免疫荧光标记实验中经常出现的问题.docxVIP

荧光标记后样品荧光强度低或失败的可能原因有： 1.样本因素： 1) 组织切片缺损、破碎、变形； 2) 组织切片过厚、薄； 3) 组织或细胞固定、保湿不当引起细胞皱缩变形； 4) 悬浮细胞在离心过程中离心转速太高、等渗液不当、刮除操作导致细胞膜破裂； 5) 细胞死亡、用力的吹打和振荡会使贴壁细胞变悬浮、变圆和丢失； 6) 细胞密度过高、过低； 7) 细胞不纯，夹杂其它细胞； 8) 细胞状态欠佳，例如，有一些探针只标记活细胞，如果细胞活性不够则难以标记上荧光； 9) 其它。 2.探针因素 1) 荧光探针失效。这是一种很常见的标记失败原因。荧光探针一般要低温保存、不要反复冻溶、应用液现用现配制，另外其要在保质期内使用； 2) 所用介质、pH值不适当。例如FITC：在pH6-8时，很难跨过完整的活细胞膜使之染色，但在，pH为9时，可以跨膜进入细胞； 3) 探针溶解不充分。虽然加入溶液的探针量足够，但探针没有完全溶解，因此，实际接触细胞的探针浓度很低； 4) 探针泄漏。例如，用可透细胞膜的探针FDA标记细胞后，应在40分钟内测定，否则其从进人开始，120分钟后，其荧光就只剩下约10％，细胞内的荧光探针会大部分泄漏到细胞外； 5) 探针选择错误。探针的化学形式直接影响标记的结果。
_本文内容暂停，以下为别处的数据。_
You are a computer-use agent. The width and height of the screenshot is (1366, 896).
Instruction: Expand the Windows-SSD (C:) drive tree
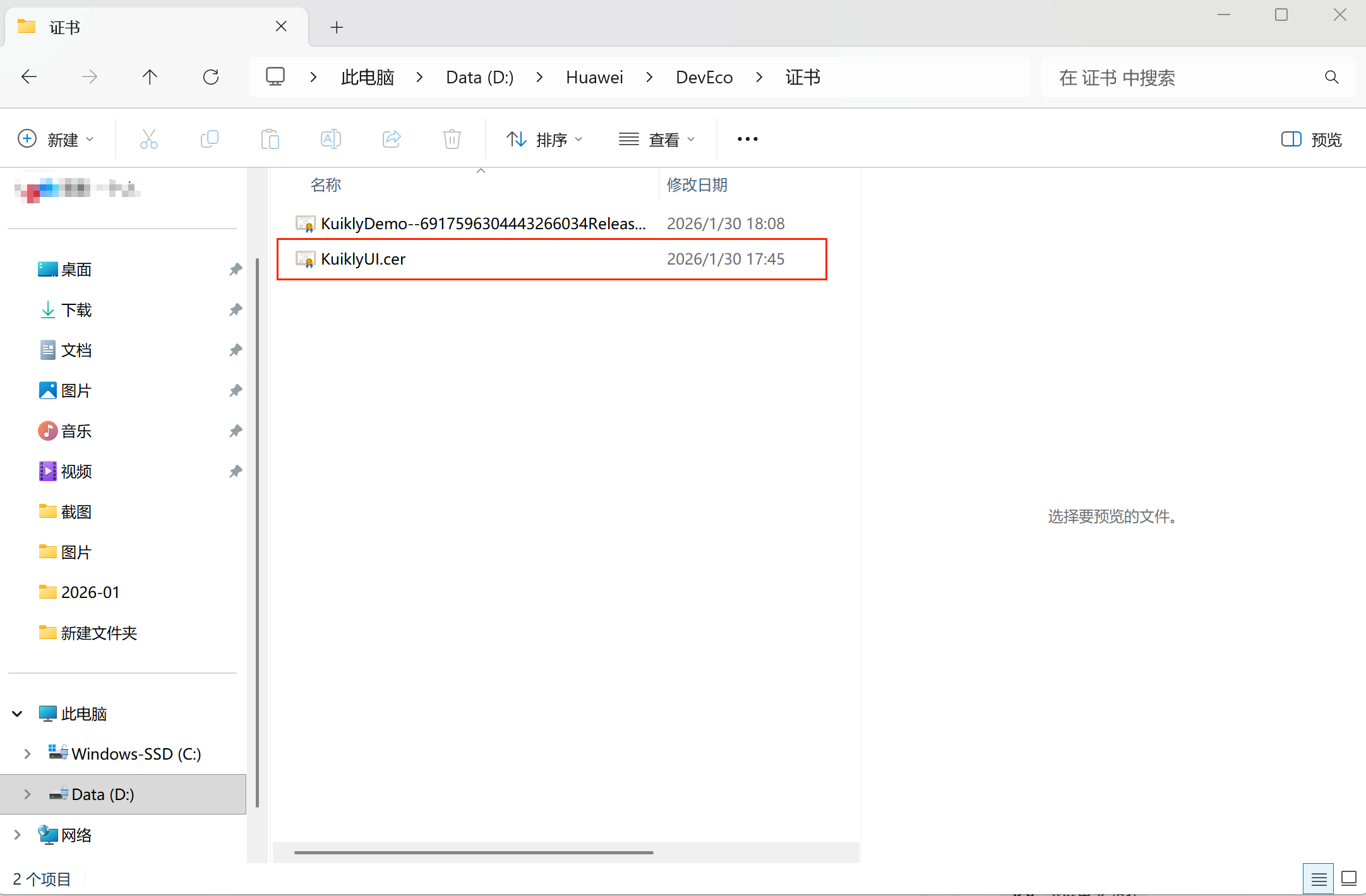(x=27, y=754)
例如标记活细胞ca2+，使用Fluo —3荧光探针时，其有两种形式，Fluo-3 AM和Fluo-3；直接与活细胞共孵育标记时，要用荧光探针的跨膜形式Fluo-3 AM，而不能用Fluo-3，后者可用显微注射等方式导入细胞。而Fura-2采用双波长检测（比率法），Fluo-3是单波长检测，Fura-2的激发波长是340nm和380nm，发射波长为510nm。Fluo-3的激发波长是506nm，最大发射波长为526nm。Fura-2可以采用流式细胞仪检测，Fluo-3一般采用激光管聚焦或荧光显微镜检测。 6) 荧光干扰。样品中的自发荧光光谱范围很宽，有时会干扰正常细胞染色，例如，叶绿素的自发荧光光谱范围很宽且强度高，会覆盖某些红、黄、绿色荧光。 7) 荧光重合，例如。FITC的荧光光谱和GFP的荧光光谱在有很大一部分是重合的，在荧光显微镜下很难分开。因此如果不具备分开二者光谱的仪器设备，应尽量避免二者同时出现在同一样品中； 8) 其它。 3.标记过程中的因素 1) 所使用的荧光探针浓度过低； 2) 标记条件不适当：孵育的时间、温度不当，大多数情况下都是样品与探针孵育温度太低或时间太短造成； 3) 观察样品荧光的条件不适宜。有时，虽然样品已经标记了荧光，但是如果观察样品所使用的条件不适宜，也会观察不到荧光。例如APC红标记的样品，其最大激发波长为650nm，用一般荧光显微镜很难看到；共聚焦显微镜激光谱线中用633nm的激光谱线才能采集到其图像； 4) 有淬灭剂存在。如果介质中含有淬灭剂，如卤素离子、重金属离子、具有氧化性的有机化合物(硝基化合物、重氮化合物、羰基化合物和羟基化合物及氧分子等)，也会使荧光下降或完全淬灭； 5) 错加或漏加试剂、加入顺序错误等； 6) 探针孵育过程中环境因素（温度、避光）影响； 7) 漂洗不当：时间过短、过长，漂洗液（PBS）失效； 8) 其它。 4.检测过程因素： 1) 设备运行状态：设备老化、计算机操作硬件、操作系统和软件应用系统、激光输出能量衰减、激光光路偏移等； 2) 参数设置不对：Em、Ex、Speech、Object等； 3) 检测参数没有优化：Pinhol、PMT（Gain/Offset）、AOTF、Power、Av./Lin.等 4) 样本不在兴趣区； 5) 焦平面不在Confocal层面； 6) 其它。